The commodities market is the new obsession or Chinese speculators.
Exchanges in Shanghai, Dalian and Zhengzhou have been prompted to boost fees or issue warnings to investors following trading in futures on everything from steel reinforcement bars and hot-rolled coils to cotton and polyvinyl chloride soared this week.
Contracts on more than 223 million metric tons of rebar changed hands on Thursday, more than China’s full-year production of the material used to strengthen concrete. These numbers are eye-popping even though the underlying products may be anything but glamorous.
“The great ball of China money is moving away from bonds and stocks to commodities. We’ve seen a lot of people opening accounts for commodities futures recently,” said Zhang Guoyu, a Shanghai-based analyst at Tebon Securities Co.

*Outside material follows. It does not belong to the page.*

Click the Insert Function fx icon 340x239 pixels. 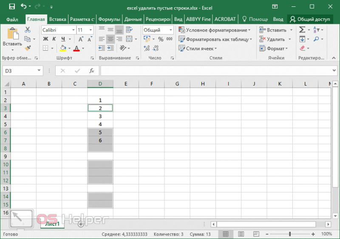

Last year China’s stock market saw a similar frenzy before a rout erased $5 trillion from its and resembles earlier bubbles in property to garlic and even certain types of tea. Amid signs of a pickup in demand and as the nation’s equities fall the most among global markets and corporate bond yields head for the steepest monthly rise in more than a year, China’s army of investors is honing in on raw materials.
The improvement in fundamentals and the availability of leverage to bet on commodities is making them irresistible to traders, says Hao Hong, chief China strategist at Bocom International Holdings Co. in Hong Kong.
“These guys are going nuts. Leverage exaggerates the move of the way up, but also on the way down – much like what margin financing did to stocks in 2015,” Hong said.
With spot prices for the physical product also rallying amid a sudden shortage as construction activity accelerates, the gain in steel prices isn’t just on the futures market. According to Beijing Antaike Information Development Co., a state-owned consultancy, rebar prices have risen 57 percent this year on average across China. Signaling a supply deficit, rebar inventory is still falling even after output of steel increased to the highest monthly volume on record in March.
While the Dalian Commodity Exchange raised iron ore margin requirements, the Shanghai Futures Exchange increased transaction fees to cool activity. Rules on what it called abnormal trading were tightened by the bourse in Dalian. The abnormal trading now includes frequent submission and withdrawal of orders and self-trading. Prudent investment on cotton futures amid “relatively large price fluctuations” was urged by the Zhengzhou Commodity Exchange.
“There’s a lot of liquidity and there are people looking for opportunity. Investors are just boosted by recent rebound in those commodity prices and it’s speculative behavior,” said Ben Kwong, a director at brokerage KGI Asia Ltd. in Hong Kong.
After a surge in debt exacerbated the boom-to-bust of the world’s second-largest stock market, officials cracked down on speculators using borrowed money to buy equities. Investors speculated on everything from Pu’er tea to garlic when China was spurring lenders to pump credit to aid growth in 2008 and 2009. With new credit topping $1 trillion in the first quarter, easy money is again surging.
“The market is moving so quickly, yesterday felt just like the stock market in June last year before the crash. I think how it goes up, that’s how it will come down,” Tiger Shi, a managing partner at Bands Financial Ltd. said by phone from Hong Kong.